*USING THE INFORMATION*
[1] In the article on DNA data storage, how much DNA could in principle hold all the global data expected to have accumulated by 2025?
[2] Extend the article on DNA data storage, continuing from its last sentence.

*DOCUMENT PASSAGE*
__________

A New Light on DNA Storage

An evocative illustration that incorporates musical notation into the familiar double helix of DNA
Illustration by Traci Daberko

Digital-data production is expanding so fast that, within two decades, storing it in flash-drive memory chips could consume 10 to 100 times the anticipated supply of microchip-grade silicon. With new ways of storing information desperately needed, Winthrop professor of genetics George Church is turning to one of the oldest means of doing so: the DNA molecule, which has been replicating and mutating on Earth for three and a half billion years. By 2025, accumulated global data is expected to reach 175 billion trillion bytes—all of which could, in principle, be contained in less than 180 pounds of DNA, housed within a 15-gallon drum.

DNA stores information in a “modern” way, explains Church, who heads the synthetic biology group at Harvard’s Wyss Institute for Biologically Inspired Engineering (see “Engineering Life,” January-February 2020, page 37, for more about synthetic biology). Digital information storage, he explains, “is based on just two numbers, 0s and 1s, and DNA is analogous.” Its code has just four letters: A (adenine), T (thymine), C (cytosine) and G (guanine)—the bases or nucleotides comprising the rungs of DNA’s double helix-shaped ladder, which can be arranged in whatever order scientists choose.

__________

*RECORDED INFORMATION*

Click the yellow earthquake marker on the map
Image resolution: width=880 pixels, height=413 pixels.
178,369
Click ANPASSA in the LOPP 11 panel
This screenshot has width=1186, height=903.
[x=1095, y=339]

__________

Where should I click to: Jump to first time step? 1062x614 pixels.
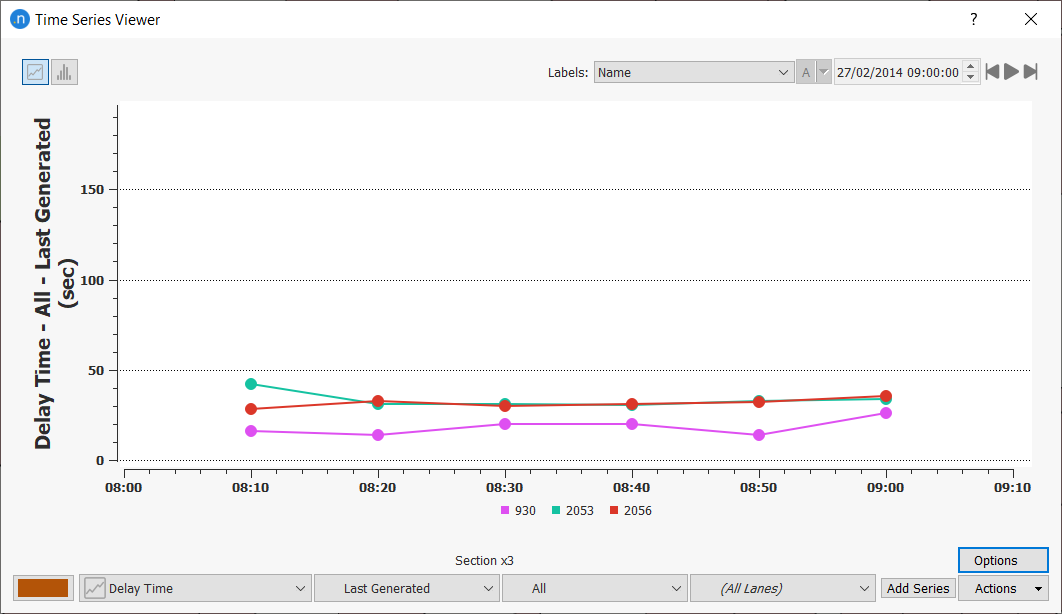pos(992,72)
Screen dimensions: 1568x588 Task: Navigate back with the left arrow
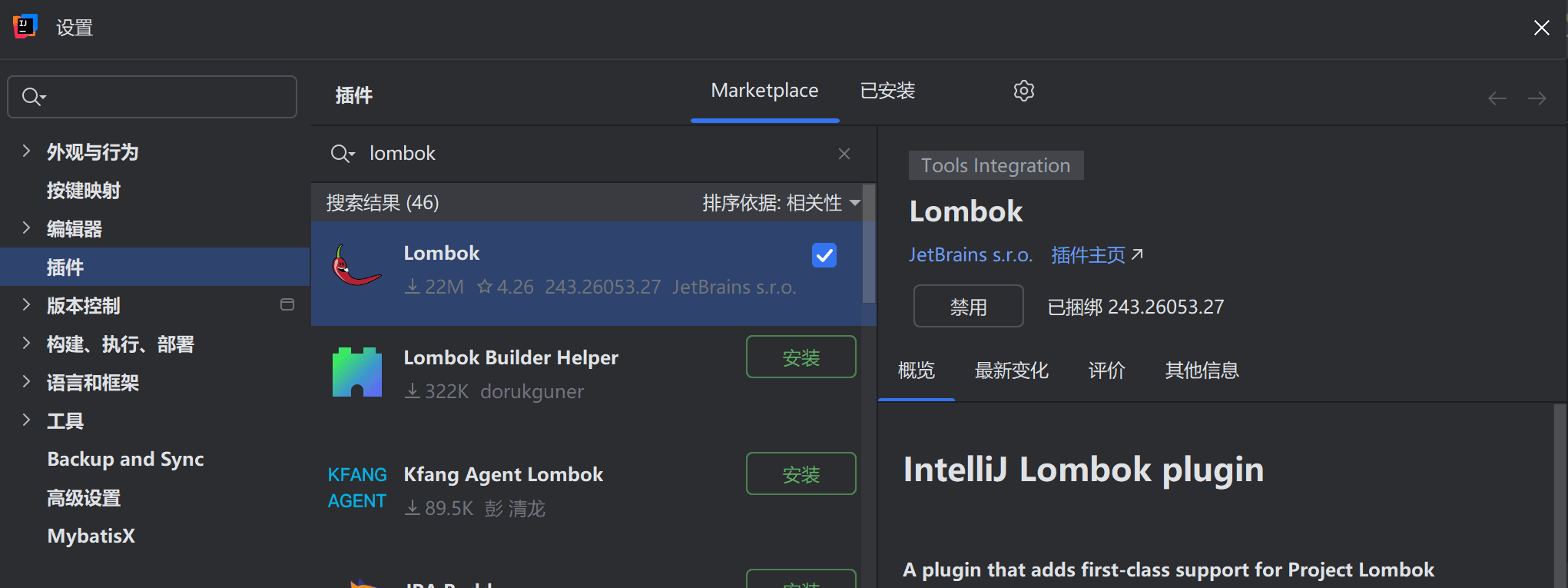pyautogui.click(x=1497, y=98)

__________

*OUTPUTS FOR THE TASKS*
[1] Less than 180 pounds of DNA, housed within a 15-gallon drum.

[2]
In an October 2020 paper in Nature Communications, Church and colleagues described an advance that brings DNA information storage closer to commercial feasibility. They showed for the first time that DNA could be synthesized, and information thereby encoded, in an enzyme-facilitated process controlled by light. The team also demonstrated another first: the use of enzymes to achieve parallel synthesis of multiple DNA strands. They pulled two measures of music from a Super Mario Brothers video game, digitized it, converted it to a DNA code, and synthesized it. The DNA was then sequenced to decipher its code, redigitized, and converted back to a musical format.

The point was to test a new approach to synthesis involving both enzymes and light. The first of these steps was demonstrated in 2019 when Church’s group showed that terminal deoxynucleotidyl transferase (TdT)—an enzyme found in immune cells—could be used for DNA synthesis and information storage. TdT works well, says Wyss staff scientist Daniel Wiegand, “because its only job is to find the end of a DNA chain and add a base to it.”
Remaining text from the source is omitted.